Study questions ::
a: Rewrite the passage of the commentary on Luke 2 between "Tag: Roman Empire" and "silent night, indeed.", inclusive, changing "shepherds" to "herders".
b: According to the commentary on Luke 2, in the opinion of which high priest did it seem good to the Greeks of Asia to honor Augustus?

Source extract ::
::::

Tag: Roman Empire

  • Commentary on Luke 2:[1-7] 8-20

    Commentary on Luke 2:[1-7] 8-20

    This article was first published on Working Preacher.

    The nativity story is so familiar that it is almost rote at this point. We read the story. We sing the story. We watch our littles pretend to be sheep, shepherds, and stars. 

    I find it easy, maybe comforting even, to imagine the nativity events that Luke describes as tranquil: a beaming new mother and father admiring their sleeping infant while stable animals sleep around them. A silent night, indeed. 

    Yet, for those there, this was a world changing event. 

    Beyond being a new mother with a whole new set of responsibilities, Mary had the added burden of knowing her son was called to be an heir to King David (1:32). What could that mean when King Herod is already on the throne and the Emperor reigns supreme? 

    Joseph knew the child wasn’t his own; Luke has no account of an angel explaining the situation to him. How much faith would it require to believe Mary’s account of things? What if people found out he was not Jesus’ father? His decision to raise Jesus as his own was not so simple.

    Perhaps the shepherds expected a messiah1, but did they expect this messiah to enter the scene this way on this night? And why on earth would the birth announcement of a king be made to shepherds on the midnight shift?

    The birth of Jesus, as Luke tells it, has a lot of distinguishing features. There’s the emphasis on Mary and Elizabeth’s experiences over those of Joseph and Zechariah. Jesus is born in a stable and sleeps in an animal’s feeding trough. It is shepherds who first learn of Jesus, not Magi bearing costly gifts. Mary’s spontaneous song identifies the ways that God is working on behalf of the low-status and materially bereft. In fact, most biblical scholars agree that Luke emphasizes Jesus’ humble beginnings and actions on behalf of the poor and oppressed. 

    With all of this emphasis on low-status people and the humble elements of Jesus’ birth, it is easy to overlook the political dimensions Luke incorporates. Consider the angel’s announcement to the shepherds: “Do not be afraid; for see—I am bringing you good news of great joy for all the people: to you is born this day in the city of David a Savior, who is the Messiah, the Lord” (2:10-11).

    Luke uses language to describe Jesus that imperial propaganda applied to Caesar Augustus:

    “It seemed good to the Greeks of Asia, in the opinion of the high priest Apollonius of Menophilus Azanitus: 

    ‘Since Providence, which has ordered all things and is deeply interested in our life, has set in most perfect order by giving us Augustus, whom she filled with virtue that he might benefit humankind, sending him as a savior, both for us and for our descendants, that he might end war and arrange all things, and since he, Caesar, by his appearance (excelled even our anticipations), surpassing all previous benefactors, and not even leaving to posterity any hope of surpassing what he has done, and since the birthday of the god Augustus was the beginning of the good news for the world that came by reason of him,’ which Asia resolved in Smyrna”

::::

(Data items)
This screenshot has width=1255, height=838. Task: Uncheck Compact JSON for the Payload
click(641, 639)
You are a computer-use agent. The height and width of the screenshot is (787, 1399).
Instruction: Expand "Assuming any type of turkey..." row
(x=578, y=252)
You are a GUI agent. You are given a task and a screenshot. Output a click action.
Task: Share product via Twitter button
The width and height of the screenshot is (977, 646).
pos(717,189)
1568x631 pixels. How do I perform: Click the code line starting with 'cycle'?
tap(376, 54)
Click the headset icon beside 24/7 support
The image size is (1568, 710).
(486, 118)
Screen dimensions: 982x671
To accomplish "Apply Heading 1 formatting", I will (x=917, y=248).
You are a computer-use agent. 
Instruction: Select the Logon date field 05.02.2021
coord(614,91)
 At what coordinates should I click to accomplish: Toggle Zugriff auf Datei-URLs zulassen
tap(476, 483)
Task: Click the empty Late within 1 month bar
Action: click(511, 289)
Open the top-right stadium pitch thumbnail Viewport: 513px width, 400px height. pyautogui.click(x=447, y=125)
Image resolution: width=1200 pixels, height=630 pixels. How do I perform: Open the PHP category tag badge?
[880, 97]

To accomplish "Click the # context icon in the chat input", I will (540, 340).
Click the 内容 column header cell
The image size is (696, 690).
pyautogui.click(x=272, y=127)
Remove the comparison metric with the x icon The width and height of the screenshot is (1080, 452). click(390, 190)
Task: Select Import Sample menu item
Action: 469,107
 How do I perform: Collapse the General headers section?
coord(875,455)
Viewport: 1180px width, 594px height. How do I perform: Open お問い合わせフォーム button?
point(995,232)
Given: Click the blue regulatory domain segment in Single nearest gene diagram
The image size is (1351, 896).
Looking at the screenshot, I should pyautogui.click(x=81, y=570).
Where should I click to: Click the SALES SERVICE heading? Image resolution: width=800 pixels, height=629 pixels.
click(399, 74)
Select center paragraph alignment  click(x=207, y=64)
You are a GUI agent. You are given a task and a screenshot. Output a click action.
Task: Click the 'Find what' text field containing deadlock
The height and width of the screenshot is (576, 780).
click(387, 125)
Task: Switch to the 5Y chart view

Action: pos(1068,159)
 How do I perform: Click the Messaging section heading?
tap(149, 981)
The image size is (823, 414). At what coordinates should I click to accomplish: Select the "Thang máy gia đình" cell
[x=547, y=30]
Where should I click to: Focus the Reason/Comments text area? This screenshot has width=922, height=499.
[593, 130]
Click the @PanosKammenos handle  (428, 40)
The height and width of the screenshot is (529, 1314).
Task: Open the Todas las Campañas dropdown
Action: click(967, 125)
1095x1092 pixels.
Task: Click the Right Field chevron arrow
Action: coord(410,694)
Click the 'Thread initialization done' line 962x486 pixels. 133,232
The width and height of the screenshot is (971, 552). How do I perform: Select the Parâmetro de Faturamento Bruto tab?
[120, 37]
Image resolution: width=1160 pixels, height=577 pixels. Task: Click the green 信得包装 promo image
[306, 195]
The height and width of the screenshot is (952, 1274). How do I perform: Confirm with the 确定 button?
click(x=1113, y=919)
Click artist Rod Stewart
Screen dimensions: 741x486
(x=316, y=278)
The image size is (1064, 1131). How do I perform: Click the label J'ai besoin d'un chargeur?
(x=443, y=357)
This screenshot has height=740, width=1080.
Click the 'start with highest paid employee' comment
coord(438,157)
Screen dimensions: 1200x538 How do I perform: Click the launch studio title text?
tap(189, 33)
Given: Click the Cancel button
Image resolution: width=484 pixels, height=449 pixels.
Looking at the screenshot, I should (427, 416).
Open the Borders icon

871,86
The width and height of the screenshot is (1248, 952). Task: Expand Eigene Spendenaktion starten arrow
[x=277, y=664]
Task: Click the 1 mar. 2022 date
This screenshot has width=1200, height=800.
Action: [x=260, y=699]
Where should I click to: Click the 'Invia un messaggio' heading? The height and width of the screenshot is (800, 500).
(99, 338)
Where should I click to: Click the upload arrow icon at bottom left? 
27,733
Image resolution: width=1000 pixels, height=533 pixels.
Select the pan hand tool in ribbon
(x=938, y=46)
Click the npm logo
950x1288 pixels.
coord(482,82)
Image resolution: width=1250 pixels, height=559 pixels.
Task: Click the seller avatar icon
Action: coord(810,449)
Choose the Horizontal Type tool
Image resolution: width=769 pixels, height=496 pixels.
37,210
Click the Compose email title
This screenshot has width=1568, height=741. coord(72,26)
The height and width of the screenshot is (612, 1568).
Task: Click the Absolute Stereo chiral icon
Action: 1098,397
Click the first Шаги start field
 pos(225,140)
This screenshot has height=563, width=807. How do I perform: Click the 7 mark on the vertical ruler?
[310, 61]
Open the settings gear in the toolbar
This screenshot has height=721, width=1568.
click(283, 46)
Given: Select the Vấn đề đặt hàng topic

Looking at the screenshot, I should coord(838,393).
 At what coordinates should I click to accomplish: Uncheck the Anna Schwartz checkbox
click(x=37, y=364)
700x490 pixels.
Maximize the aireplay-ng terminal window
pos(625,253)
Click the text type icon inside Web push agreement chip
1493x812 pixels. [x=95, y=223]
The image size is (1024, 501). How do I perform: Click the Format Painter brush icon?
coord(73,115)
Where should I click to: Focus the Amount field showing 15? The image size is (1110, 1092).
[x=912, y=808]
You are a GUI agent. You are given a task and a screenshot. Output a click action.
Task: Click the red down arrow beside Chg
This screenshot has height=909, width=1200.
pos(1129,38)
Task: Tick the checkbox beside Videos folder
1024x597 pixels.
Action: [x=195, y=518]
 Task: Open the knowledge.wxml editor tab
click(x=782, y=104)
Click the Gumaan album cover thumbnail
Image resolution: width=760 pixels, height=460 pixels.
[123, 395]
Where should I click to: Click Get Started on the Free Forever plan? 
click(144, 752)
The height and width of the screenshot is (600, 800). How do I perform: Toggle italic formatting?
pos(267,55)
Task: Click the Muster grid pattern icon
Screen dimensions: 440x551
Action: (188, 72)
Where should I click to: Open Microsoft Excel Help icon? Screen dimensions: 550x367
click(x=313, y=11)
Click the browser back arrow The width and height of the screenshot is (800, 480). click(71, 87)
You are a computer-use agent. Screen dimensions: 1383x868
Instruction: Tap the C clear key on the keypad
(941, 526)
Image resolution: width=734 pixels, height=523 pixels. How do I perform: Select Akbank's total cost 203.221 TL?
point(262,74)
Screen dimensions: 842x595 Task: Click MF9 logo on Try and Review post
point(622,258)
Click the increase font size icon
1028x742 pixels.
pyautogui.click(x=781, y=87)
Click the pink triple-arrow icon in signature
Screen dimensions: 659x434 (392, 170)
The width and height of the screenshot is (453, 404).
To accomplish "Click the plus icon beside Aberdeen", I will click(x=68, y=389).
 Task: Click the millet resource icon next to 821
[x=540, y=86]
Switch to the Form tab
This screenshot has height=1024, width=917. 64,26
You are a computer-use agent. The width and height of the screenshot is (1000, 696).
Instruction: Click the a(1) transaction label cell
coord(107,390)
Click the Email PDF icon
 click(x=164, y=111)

::::

Task-by-task solutions ::
a:
Tag: Roman Empire

  • Commentary on Luke 2:[1-7] 8-20

    Commentary on Luke 2:[1-7] 8-20

    This article was first published on Working Preacher.

    The nativity story is so familiar that it is almost rote at this point. We read the story. We sing the story. We watch our littles pretend to be sheep, herders, and stars. 

    I find it easy, maybe comforting even, to imagine the nativity events that Luke describes as tranquil: a beaming new mother and father admiring their sleeping infant while stable animals sleep around them. A silent night, indeed.

b: Apollonius of Menophilus Azanitus